## Provided entries
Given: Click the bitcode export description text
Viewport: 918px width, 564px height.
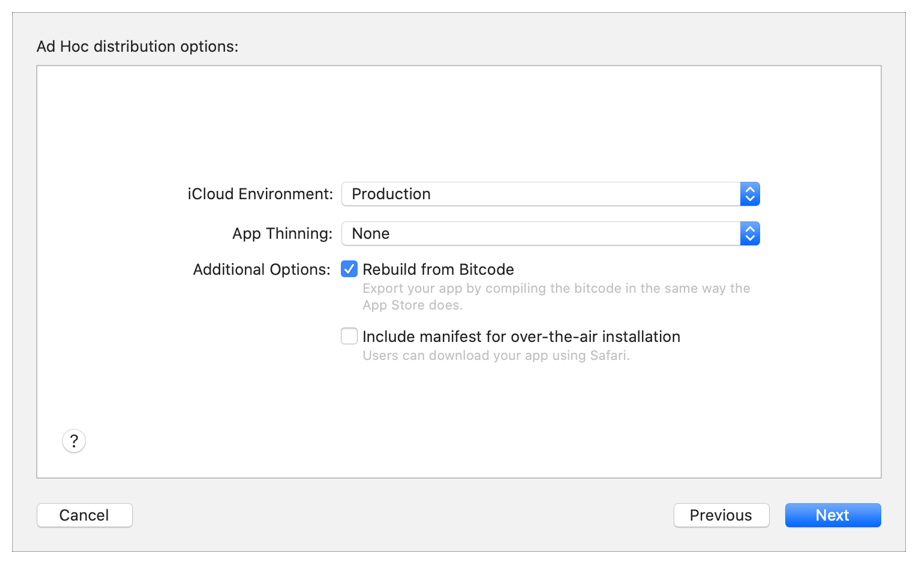Looking at the screenshot, I should point(555,296).
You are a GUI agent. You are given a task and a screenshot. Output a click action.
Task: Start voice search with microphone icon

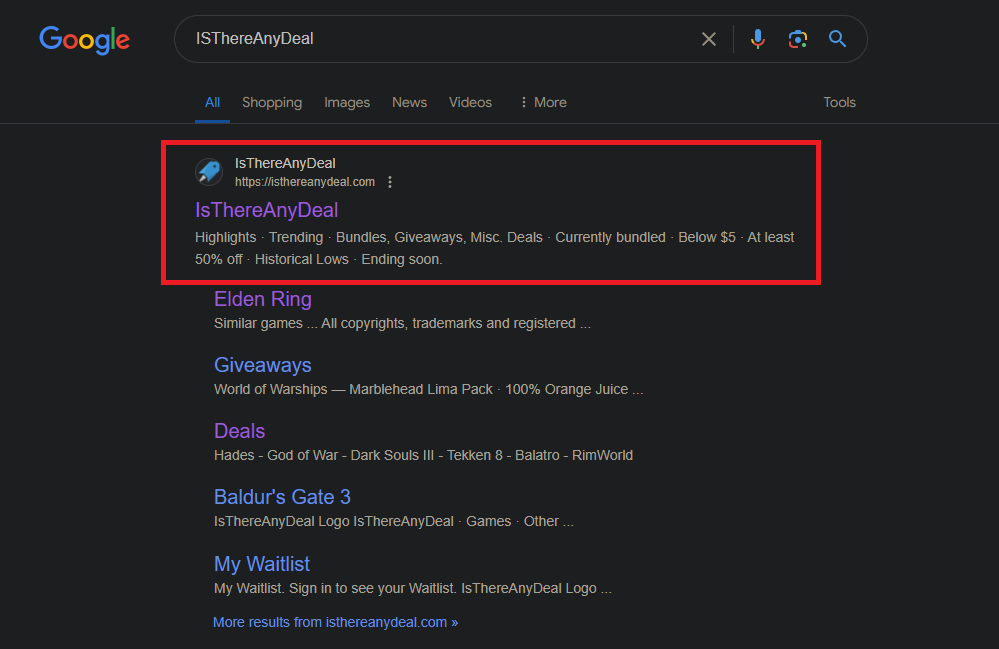[758, 39]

## Short problem
Reproduce the entries above with "icon" swapped for "symbol" and everything else left the same. Leave out the pictures.

## Full output
Given: Click the bitcode export description text
Viewport: 918px width, 564px height.
Looking at the screenshot, I should point(555,296).
You are a GUI agent. You are given a task and a screenshot. Output a click action.
Task: Start voice search with microphone symbol

[758, 39]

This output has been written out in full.